Power System Transient Stability: An Algorithm for Assessment and Enhancement Based on Catastrophe Theory and FACTS Devices

It is of crucial importance to obviate power system damage and cascading failures that may cause a full or partial blackout when the system is exposed to severe contingencies. Flexible alternating current transmission system (FACTS) devices have been harnessed for solving several power system problems including transient stability. Ever since, to emphasize the effectiveness of the FACTS technology, the number and allocation of these devices must be selected properly. So, a novel algorithm is proposed in this paper to determine the best least number (BLN) and allocation of the thyristor-controlled series capacitor (TCSC) with a goal of improving the transient stability in an optimal manner. A combination of the catastrophe theory (CT) and the multi-objective particle swarm optimization (MOPSO) method in addition to a clustering technique is used to structure the proposed algorithm.

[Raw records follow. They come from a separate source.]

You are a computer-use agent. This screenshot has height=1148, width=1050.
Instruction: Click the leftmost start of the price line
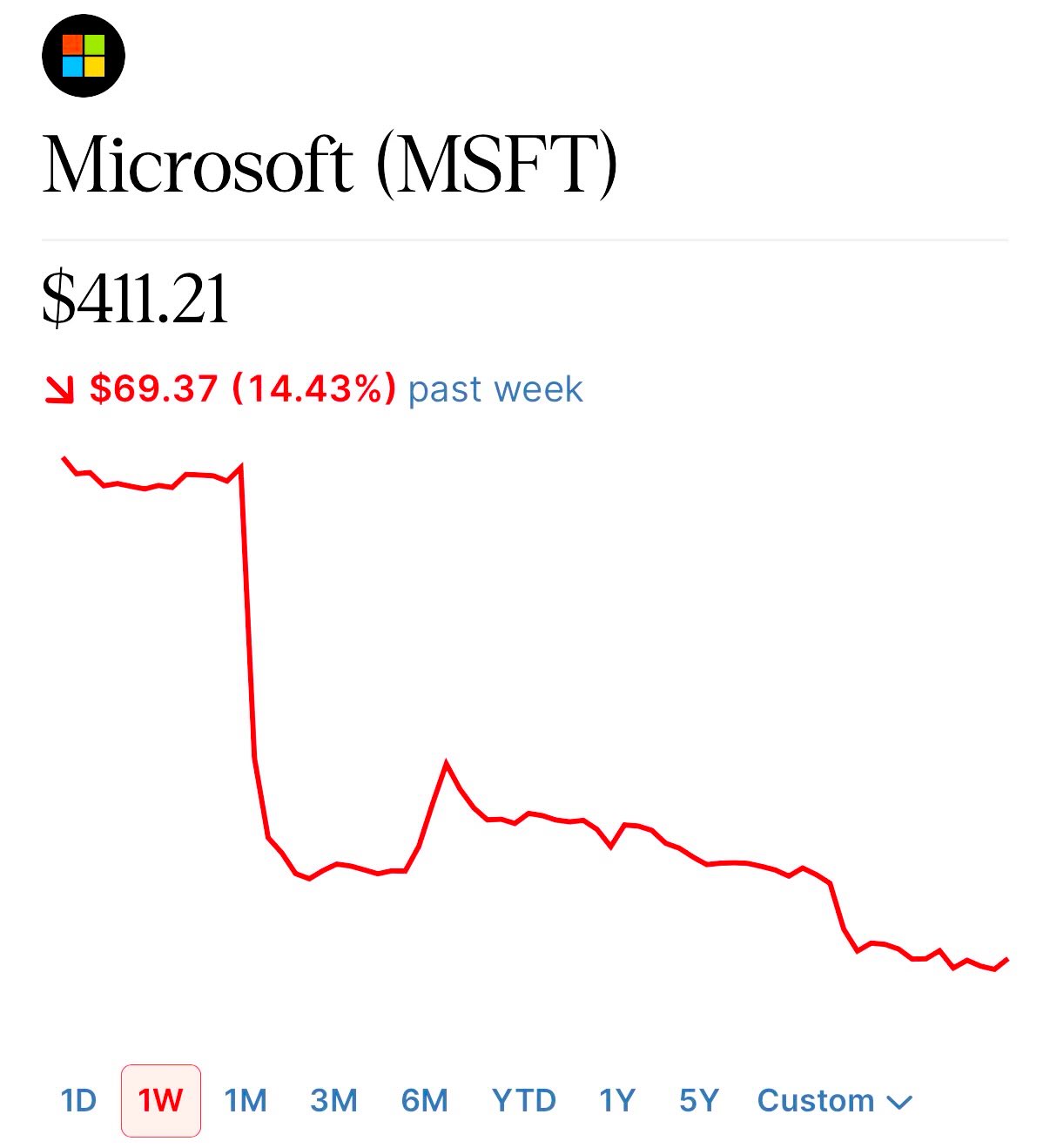tap(64, 457)
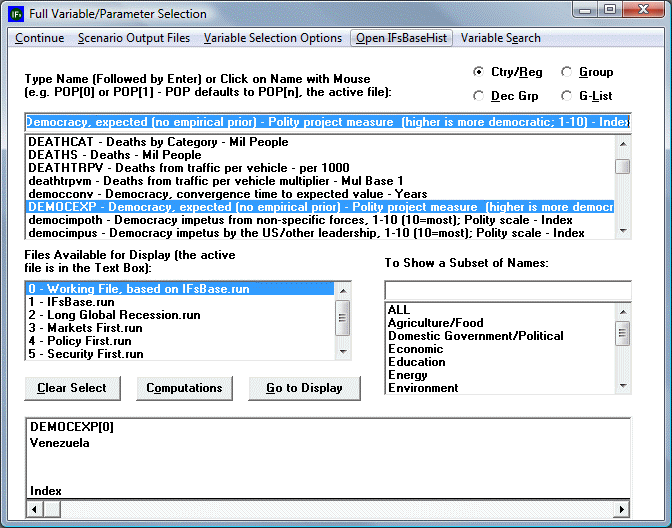
Task: Choose the Education subset category
Action: coord(416,362)
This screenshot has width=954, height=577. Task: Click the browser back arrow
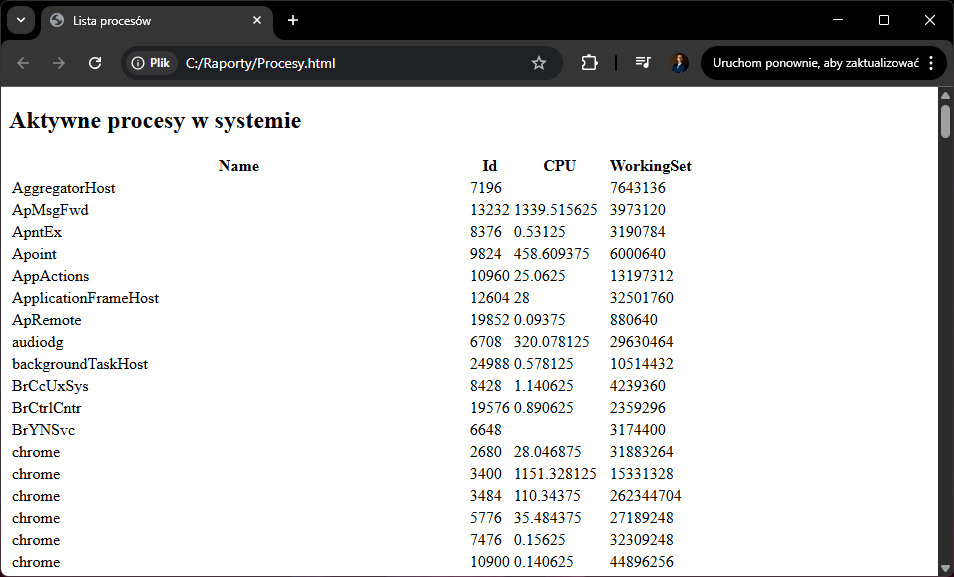[24, 63]
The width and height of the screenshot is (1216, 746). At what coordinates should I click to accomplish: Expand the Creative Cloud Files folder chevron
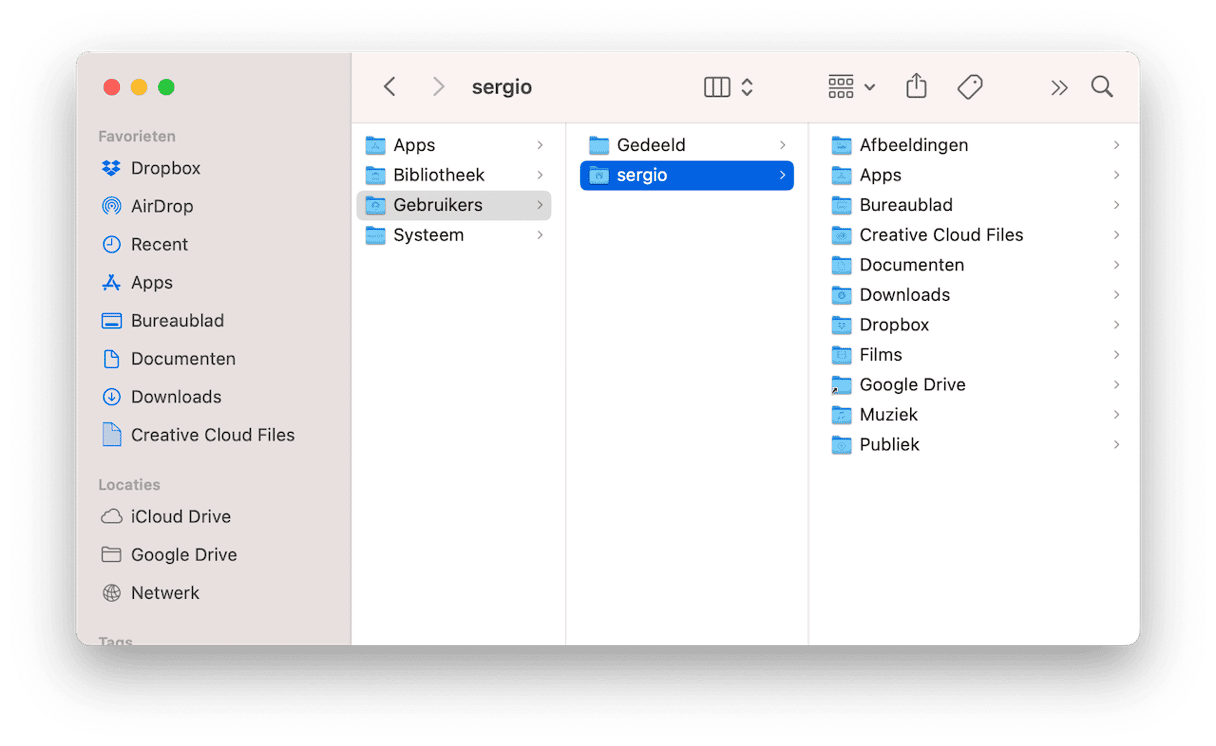coord(1116,235)
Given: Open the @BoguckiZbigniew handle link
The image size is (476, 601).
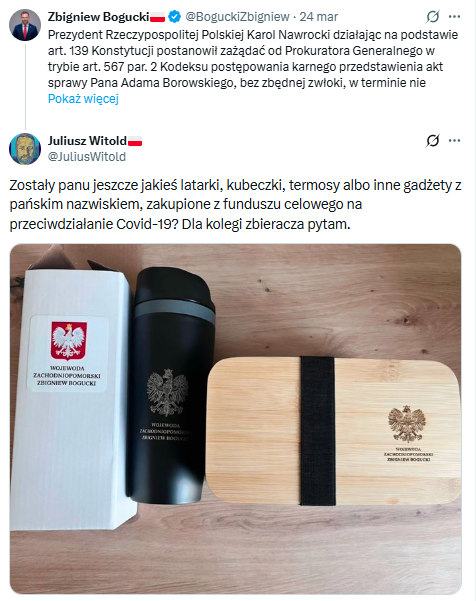Looking at the screenshot, I should click(237, 16).
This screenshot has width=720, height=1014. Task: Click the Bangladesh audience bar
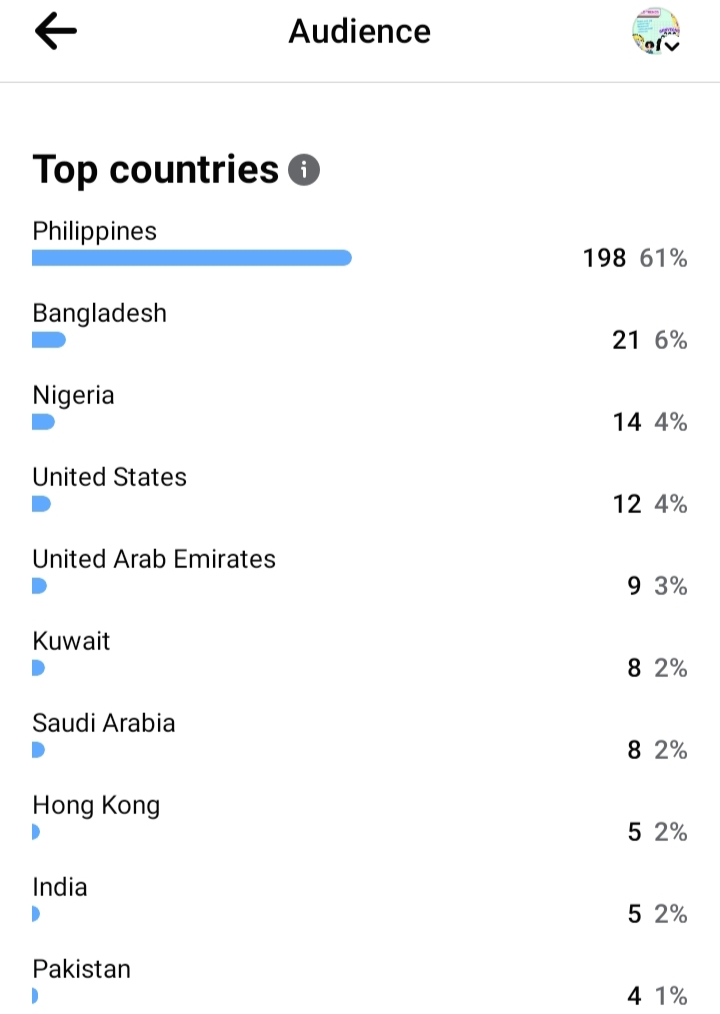pyautogui.click(x=49, y=340)
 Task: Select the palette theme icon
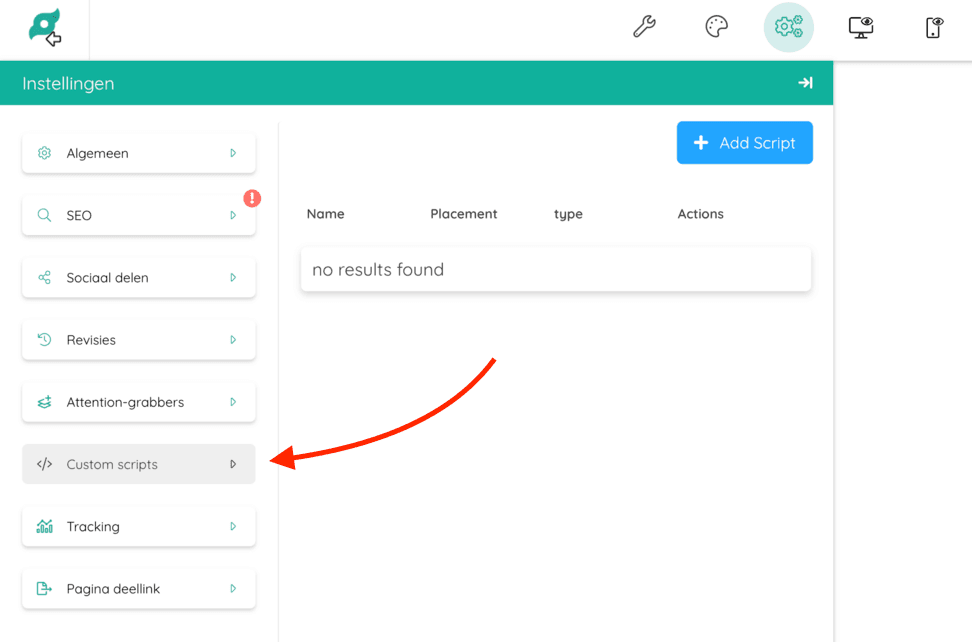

The CT is used to assess the transient stability and calculate the critical clearing time (CCT). MOPSO is applied to compromise between maximizing the CCT and minimizing the cost of TCSCs as two contradictory objective functions. The clustering technique is designed to provide the BLN of TCSC devices. Accordingly, at least investment, the proposed algorithm satisfies an increase of the stability margin by increasing the value of CCT for each generator and improves the location of operating points in the CT's stability region. Simulation of the proposed algorithm application to New England 39-bus power system is presented to verify the algorithm effectiveness. The results confirm the feasibility of this algorithm and are validated in comparison with those obtained through time-domain simulation.